_Assignment_
Your answer must match the material exactly, line for line.

_Working data_
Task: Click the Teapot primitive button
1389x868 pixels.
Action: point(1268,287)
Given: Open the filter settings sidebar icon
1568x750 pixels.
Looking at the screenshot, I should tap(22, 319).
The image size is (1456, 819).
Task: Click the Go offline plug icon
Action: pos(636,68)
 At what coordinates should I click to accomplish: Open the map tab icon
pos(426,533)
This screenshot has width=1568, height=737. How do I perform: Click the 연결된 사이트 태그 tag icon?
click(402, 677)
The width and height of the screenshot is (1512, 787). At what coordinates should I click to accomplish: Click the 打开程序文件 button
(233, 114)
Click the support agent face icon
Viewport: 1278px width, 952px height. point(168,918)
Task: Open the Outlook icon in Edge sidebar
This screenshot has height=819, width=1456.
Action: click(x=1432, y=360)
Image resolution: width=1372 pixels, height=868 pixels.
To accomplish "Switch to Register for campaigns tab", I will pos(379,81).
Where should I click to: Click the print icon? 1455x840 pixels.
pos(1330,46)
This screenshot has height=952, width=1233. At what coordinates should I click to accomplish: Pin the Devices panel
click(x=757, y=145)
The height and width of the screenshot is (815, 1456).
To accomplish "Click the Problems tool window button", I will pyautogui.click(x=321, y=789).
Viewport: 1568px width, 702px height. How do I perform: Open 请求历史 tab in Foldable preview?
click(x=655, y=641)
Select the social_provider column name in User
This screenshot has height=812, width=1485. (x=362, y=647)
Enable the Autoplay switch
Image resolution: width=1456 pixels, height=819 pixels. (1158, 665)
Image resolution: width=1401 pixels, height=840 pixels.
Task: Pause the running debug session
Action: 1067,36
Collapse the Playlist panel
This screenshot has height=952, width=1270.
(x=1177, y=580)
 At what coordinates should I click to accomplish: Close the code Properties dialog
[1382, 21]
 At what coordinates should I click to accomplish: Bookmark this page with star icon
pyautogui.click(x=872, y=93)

_Answer area_
Task: Click the Teapot primitive button
1389x868 pixels.
Action: point(1268,287)
Given: Open the filter settings sidebar icon
1568x750 pixels.
Looking at the screenshot, I should tap(22, 319).
The image size is (1456, 819).
Task: Click the Go offline plug icon
Action: pos(636,68)
 At what coordinates should I click to accomplish: Open the map tab icon
pos(426,533)
This screenshot has width=1568, height=737. How do I perform: Click the 연결된 사이트 태그 tag icon?
click(402, 677)
The width and height of the screenshot is (1512, 787). At what coordinates should I click to accomplish: Click the 打开程序文件 button
(233, 114)
Click the support agent face icon
Viewport: 1278px width, 952px height. point(168,918)
Task: Open the Outlook icon in Edge sidebar
This screenshot has height=819, width=1456.
Action: click(x=1432, y=360)
Image resolution: width=1372 pixels, height=868 pixels.
To accomplish "Switch to Register for campaigns tab", I will pos(379,81).
Where should I click to: Click the print icon? 1455x840 pixels.
pos(1330,46)
This screenshot has height=952, width=1233. At what coordinates should I click to accomplish: Pin the Devices panel
click(x=757, y=145)
The height and width of the screenshot is (815, 1456).
To accomplish "Click the Problems tool window button", I will pyautogui.click(x=321, y=789).
Viewport: 1568px width, 702px height. How do I perform: Open 请求历史 tab in Foldable preview?
click(x=655, y=641)
Select the social_provider column name in User
This screenshot has height=812, width=1485. (x=362, y=647)
Enable the Autoplay switch
Image resolution: width=1456 pixels, height=819 pixels. (1158, 665)
Image resolution: width=1401 pixels, height=840 pixels.
Task: Pause the running debug session
Action: 1067,36
Collapse the Playlist panel
This screenshot has height=952, width=1270.
(x=1177, y=580)
 At what coordinates should I click to accomplish: Close the code Properties dialog
[1382, 21]
 At what coordinates should I click to accomplish: Bookmark this page with star icon
pyautogui.click(x=872, y=93)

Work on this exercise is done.